Required action:
Return only those lines of the listing in which "Water" appears.

(Beginning of Data listing)

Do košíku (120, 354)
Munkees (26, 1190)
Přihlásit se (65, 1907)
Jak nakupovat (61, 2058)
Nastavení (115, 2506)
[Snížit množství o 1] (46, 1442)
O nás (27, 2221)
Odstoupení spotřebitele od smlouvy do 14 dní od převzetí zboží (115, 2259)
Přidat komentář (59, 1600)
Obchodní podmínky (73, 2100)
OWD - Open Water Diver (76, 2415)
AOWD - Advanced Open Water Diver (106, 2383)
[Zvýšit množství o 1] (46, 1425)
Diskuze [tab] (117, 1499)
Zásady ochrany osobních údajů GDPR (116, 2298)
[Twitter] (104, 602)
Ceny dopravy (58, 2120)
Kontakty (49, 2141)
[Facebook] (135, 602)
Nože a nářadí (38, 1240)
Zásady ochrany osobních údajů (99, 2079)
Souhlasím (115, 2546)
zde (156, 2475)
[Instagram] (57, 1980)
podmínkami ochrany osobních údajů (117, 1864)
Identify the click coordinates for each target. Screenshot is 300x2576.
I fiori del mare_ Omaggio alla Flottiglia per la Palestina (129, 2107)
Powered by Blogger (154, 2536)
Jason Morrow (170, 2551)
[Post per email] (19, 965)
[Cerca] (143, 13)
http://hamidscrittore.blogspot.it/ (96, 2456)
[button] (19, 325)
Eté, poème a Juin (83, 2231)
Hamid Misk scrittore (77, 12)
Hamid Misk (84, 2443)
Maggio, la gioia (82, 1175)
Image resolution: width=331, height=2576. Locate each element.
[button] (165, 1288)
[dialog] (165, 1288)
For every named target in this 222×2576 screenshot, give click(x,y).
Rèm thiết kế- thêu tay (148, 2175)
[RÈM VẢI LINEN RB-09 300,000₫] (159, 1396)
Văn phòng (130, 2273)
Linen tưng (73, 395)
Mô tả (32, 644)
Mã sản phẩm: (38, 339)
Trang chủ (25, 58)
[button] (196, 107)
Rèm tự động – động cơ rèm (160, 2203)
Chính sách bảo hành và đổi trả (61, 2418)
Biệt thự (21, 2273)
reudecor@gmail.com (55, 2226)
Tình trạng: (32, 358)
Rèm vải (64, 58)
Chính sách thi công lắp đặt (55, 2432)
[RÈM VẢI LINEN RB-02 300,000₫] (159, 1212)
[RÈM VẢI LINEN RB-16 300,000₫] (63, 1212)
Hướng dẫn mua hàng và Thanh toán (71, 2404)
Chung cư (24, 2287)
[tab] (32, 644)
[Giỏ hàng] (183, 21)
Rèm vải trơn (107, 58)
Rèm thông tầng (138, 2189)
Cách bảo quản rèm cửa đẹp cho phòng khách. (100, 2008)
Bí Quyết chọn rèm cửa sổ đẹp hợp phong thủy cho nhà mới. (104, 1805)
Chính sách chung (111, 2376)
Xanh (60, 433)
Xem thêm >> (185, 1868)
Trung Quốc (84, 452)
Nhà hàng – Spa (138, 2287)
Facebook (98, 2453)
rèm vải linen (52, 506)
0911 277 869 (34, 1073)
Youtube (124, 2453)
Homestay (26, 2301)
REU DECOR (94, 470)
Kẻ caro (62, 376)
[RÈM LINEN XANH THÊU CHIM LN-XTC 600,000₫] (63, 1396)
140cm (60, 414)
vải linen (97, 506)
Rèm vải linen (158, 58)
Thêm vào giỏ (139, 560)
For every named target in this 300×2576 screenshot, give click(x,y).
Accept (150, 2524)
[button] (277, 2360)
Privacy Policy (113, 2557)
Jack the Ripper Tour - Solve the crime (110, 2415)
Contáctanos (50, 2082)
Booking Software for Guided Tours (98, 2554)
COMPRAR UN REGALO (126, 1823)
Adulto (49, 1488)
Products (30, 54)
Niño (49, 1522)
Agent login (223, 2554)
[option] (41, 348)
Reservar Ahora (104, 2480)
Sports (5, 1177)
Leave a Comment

(End of Data listing)

Task answer:
OWD - Open Water Diver (76, 2415)
AOWD - Advanced Open Water Diver (106, 2383)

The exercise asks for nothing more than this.